In this study, we extracted 420,268 clinical trials from the AACT database and used feature engineering methods on numerical, categorical and free-text columns, and used machine learning to predict early trial termination using these features. We proposed adding eligibility criteria search features generated from free text columns and disease categorization features to the study characteristics features and showed that this approach is statistically significant to increase the early clinical trial termination prediction performance. We achieved 80% ROC-AUC, 70% balanced accuracy and 42% as the F1 score on the xgBoost model trained using all phases dataset. Finally, we used SHAP explanations to transform our black-box machine learning models into insightful suggestions towards the clinical study protocols. Eligibility criteria and design features are flagged as contributions towards success or failure during the interpretation process. These flagged features might help prepare for potential recruitment issues, as well as suggesting direct changes to the study design if possible. Hence, this pipeline provides an optimised machine learning based trial design process.

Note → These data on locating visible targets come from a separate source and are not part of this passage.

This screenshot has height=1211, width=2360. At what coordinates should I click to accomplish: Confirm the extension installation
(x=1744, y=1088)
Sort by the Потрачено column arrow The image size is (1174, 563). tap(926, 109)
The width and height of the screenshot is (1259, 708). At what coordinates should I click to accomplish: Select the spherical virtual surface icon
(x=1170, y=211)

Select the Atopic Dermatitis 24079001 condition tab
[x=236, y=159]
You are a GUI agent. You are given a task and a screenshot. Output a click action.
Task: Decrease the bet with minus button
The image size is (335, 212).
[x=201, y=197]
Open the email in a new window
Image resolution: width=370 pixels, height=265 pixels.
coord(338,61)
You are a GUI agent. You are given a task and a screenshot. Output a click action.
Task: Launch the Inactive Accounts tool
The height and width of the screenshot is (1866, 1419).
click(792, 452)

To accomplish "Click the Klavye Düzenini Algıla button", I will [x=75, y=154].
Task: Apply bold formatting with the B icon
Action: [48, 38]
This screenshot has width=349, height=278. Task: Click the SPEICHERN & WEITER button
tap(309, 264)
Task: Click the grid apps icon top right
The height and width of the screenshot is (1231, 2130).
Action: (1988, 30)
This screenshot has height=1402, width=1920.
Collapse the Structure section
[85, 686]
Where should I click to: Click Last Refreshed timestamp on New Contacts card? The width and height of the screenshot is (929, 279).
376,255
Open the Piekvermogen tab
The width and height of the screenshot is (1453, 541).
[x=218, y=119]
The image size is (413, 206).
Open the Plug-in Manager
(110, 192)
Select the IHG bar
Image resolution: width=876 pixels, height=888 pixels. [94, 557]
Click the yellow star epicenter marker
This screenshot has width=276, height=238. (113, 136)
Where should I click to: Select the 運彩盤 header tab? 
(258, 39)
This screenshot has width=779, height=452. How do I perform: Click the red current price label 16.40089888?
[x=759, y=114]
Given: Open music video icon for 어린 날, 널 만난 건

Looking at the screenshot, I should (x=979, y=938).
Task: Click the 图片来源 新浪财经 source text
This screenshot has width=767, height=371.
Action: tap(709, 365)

Limitations and future work

We used an unstructured eligibility criteria field to generate eligibility criteria search features with the help of the CHIA annotated criteria dataset for 1,000 Phase 4 studies. It is possible that this dataset does not cover some of the main eligibility criteria categories and entities for earlier phase studies. Furthermore, some of the eligibility criteria search pairs generated from the CHIA dataset are not as intuitive as others. There is room for development regarding the generation of search pairs. Once these search features are extended for all phase studies and a more complex processing applied to get the most meaningful search features, it is expected that the predictive power of the trained models will increase, and more intuitive suggestions can be made for the study protocol by interpreting these models.